SHORT EXERCISE: Reproduce every one of the entries below, line for line, without changing a character.

********

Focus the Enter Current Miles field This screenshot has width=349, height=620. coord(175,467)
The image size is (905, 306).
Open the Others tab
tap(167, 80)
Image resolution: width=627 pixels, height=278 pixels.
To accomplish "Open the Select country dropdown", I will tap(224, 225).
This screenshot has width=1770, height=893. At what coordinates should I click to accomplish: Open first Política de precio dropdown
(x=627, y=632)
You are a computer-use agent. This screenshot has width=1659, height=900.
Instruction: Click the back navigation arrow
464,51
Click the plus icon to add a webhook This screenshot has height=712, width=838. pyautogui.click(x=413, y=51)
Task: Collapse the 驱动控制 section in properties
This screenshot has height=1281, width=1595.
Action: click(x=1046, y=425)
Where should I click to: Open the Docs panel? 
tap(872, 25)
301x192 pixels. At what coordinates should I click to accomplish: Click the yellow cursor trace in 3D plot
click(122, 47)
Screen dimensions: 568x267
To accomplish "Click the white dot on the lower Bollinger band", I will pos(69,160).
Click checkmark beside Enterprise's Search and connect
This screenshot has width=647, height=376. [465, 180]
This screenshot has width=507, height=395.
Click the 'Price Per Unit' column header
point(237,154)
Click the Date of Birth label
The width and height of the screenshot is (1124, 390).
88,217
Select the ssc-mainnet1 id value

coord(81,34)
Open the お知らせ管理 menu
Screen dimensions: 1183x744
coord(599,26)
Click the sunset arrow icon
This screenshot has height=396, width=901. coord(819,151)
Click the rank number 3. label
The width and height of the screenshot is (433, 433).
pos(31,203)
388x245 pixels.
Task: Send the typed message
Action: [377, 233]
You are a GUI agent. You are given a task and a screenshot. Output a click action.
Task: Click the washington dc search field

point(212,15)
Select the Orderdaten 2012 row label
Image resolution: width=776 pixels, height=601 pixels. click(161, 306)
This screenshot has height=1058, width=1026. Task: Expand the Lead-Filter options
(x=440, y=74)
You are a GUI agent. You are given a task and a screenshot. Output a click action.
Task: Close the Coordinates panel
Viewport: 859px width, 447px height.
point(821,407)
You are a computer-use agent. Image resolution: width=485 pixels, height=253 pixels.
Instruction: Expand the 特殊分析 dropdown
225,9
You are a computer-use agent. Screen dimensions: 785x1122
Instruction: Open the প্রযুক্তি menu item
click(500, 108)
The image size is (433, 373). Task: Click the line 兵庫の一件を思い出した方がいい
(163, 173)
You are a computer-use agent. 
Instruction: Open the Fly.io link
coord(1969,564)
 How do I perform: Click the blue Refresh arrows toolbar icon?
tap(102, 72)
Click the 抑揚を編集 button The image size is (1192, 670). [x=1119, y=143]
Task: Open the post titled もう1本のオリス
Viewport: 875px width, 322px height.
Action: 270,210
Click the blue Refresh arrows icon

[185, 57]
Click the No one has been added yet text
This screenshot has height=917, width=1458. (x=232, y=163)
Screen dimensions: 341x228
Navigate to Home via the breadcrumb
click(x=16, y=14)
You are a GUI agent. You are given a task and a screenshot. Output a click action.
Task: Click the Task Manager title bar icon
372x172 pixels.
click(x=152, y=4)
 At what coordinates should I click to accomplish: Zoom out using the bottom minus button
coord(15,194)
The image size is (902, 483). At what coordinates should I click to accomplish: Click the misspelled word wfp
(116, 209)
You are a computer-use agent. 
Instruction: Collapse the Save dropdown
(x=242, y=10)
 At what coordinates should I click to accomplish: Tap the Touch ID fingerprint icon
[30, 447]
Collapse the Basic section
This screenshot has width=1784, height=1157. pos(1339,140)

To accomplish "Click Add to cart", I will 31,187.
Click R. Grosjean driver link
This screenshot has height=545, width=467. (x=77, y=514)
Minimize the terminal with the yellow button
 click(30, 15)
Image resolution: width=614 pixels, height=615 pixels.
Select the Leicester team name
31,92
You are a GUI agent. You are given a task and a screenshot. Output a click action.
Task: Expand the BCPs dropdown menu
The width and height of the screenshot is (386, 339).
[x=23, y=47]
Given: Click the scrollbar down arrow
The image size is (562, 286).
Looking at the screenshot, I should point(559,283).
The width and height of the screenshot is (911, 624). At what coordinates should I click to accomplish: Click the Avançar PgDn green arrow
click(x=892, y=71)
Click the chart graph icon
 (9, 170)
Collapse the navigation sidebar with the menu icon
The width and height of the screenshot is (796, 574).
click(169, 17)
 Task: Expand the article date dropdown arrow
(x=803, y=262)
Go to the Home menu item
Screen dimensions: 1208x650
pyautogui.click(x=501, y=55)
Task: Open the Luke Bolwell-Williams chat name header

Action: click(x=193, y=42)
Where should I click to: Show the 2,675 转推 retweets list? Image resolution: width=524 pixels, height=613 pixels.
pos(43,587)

********

EXERCISE SOLUTION:
Focus the Enter Current Miles field This screenshot has width=349, height=620. coord(175,467)
The image size is (905, 306).
Open the Others tab
tap(167, 80)
Image resolution: width=627 pixels, height=278 pixels.
To accomplish "Open the Select country dropdown", I will tap(224, 225).
This screenshot has width=1770, height=893. At what coordinates should I click to accomplish: Open first Política de precio dropdown
(x=627, y=632)
You are a computer-use agent. This screenshot has width=1659, height=900.
Instruction: Click the back navigation arrow
464,51
Click the plus icon to add a webhook This screenshot has height=712, width=838. pyautogui.click(x=413, y=51)
Task: Collapse the 驱动控制 section in properties
This screenshot has height=1281, width=1595.
Action: click(x=1046, y=425)
Where should I click to: Open the Docs panel? 
tap(872, 25)
301x192 pixels. At what coordinates should I click to accomplish: Click the yellow cursor trace in 3D plot
click(122, 47)
Screen dimensions: 568x267
To accomplish "Click the white dot on the lower Bollinger band", I will pos(69,160).
Click checkmark beside Enterprise's Search and connect
This screenshot has width=647, height=376. [465, 180]
This screenshot has width=507, height=395.
Click the 'Price Per Unit' column header
point(237,154)
Click the Date of Birth label
The width and height of the screenshot is (1124, 390).
88,217
Select the ssc-mainnet1 id value

coord(81,34)
Open the お知らせ管理 menu
Screen dimensions: 1183x744
coord(599,26)
Click the sunset arrow icon
This screenshot has height=396, width=901. coord(819,151)
Click the rank number 3. label
The width and height of the screenshot is (433, 433).
pos(31,203)
388x245 pixels.
Task: Send the typed message
Action: [377, 233]
You are a GUI agent. You are given a task and a screenshot. Output a click action.
Task: Click the washington dc search field

point(212,15)
Select the Orderdaten 2012 row label
Image resolution: width=776 pixels, height=601 pixels. click(161, 306)
This screenshot has height=1058, width=1026. Task: Expand the Lead-Filter options
(x=440, y=74)
You are a GUI agent. You are given a task and a screenshot. Output a click action.
Task: Close the Coordinates panel
Viewport: 859px width, 447px height.
point(821,407)
You are a computer-use agent. Image resolution: width=485 pixels, height=253 pixels.
Instruction: Expand the 特殊分析 dropdown
225,9
You are a computer-use agent. Screen dimensions: 785x1122
Instruction: Open the প্রযুক্তি menu item
click(500, 108)
The image size is (433, 373). Task: Click the line 兵庫の一件を思い出した方がいい
(163, 173)
You are a computer-use agent. 
Instruction: Open the Fly.io link
coord(1969,564)
 How do I perform: Click the blue Refresh arrows toolbar icon?
tap(102, 72)
Click the 抑揚を編集 button The image size is (1192, 670). [x=1119, y=143]
Task: Open the post titled もう1本のオリス
Viewport: 875px width, 322px height.
Action: 270,210
Click the blue Refresh arrows icon

[185, 57]
Click the No one has been added yet text
This screenshot has height=917, width=1458. (x=232, y=163)
Screen dimensions: 341x228
Navigate to Home via the breadcrumb
click(x=16, y=14)
You are a GUI agent. You are given a task and a screenshot. Output a click action.
Task: Click the Task Manager title bar icon
372x172 pixels.
click(x=152, y=4)
 At what coordinates should I click to accomplish: Zoom out using the bottom minus button
coord(15,194)
The image size is (902, 483). At what coordinates should I click to accomplish: Click the misspelled word wfp
(116, 209)
You are a computer-use agent. 
Instruction: Collapse the Save dropdown
(x=242, y=10)
 At what coordinates should I click to accomplish: Tap the Touch ID fingerprint icon
[30, 447]
Collapse the Basic section
This screenshot has width=1784, height=1157. pos(1339,140)

To accomplish "Click Add to cart", I will 31,187.
Click R. Grosjean driver link
This screenshot has height=545, width=467. (x=77, y=514)
Minimize the terminal with the yellow button
 click(30, 15)
Image resolution: width=614 pixels, height=615 pixels.
Select the Leicester team name
31,92
You are a GUI agent. You are given a task and a screenshot. Output a click action.
Task: Expand the BCPs dropdown menu
The width and height of the screenshot is (386, 339).
[x=23, y=47]
Given: Click the scrollbar down arrow
The image size is (562, 286).
Looking at the screenshot, I should point(559,283).
The width and height of the screenshot is (911, 624). At what coordinates should I click to accomplish: Click the Avançar PgDn green arrow
click(x=892, y=71)
Click the chart graph icon
 (9, 170)
Collapse the navigation sidebar with the menu icon
The width and height of the screenshot is (796, 574).
click(169, 17)
 Task: Expand the article date dropdown arrow
(x=803, y=262)
Go to the Home menu item
Screen dimensions: 1208x650
pyautogui.click(x=501, y=55)
Task: Open the Luke Bolwell-Williams chat name header

Action: click(x=193, y=42)
Where should I click to: Show the 2,675 转推 retweets list? Image resolution: width=524 pixels, height=613 pixels.
pos(43,587)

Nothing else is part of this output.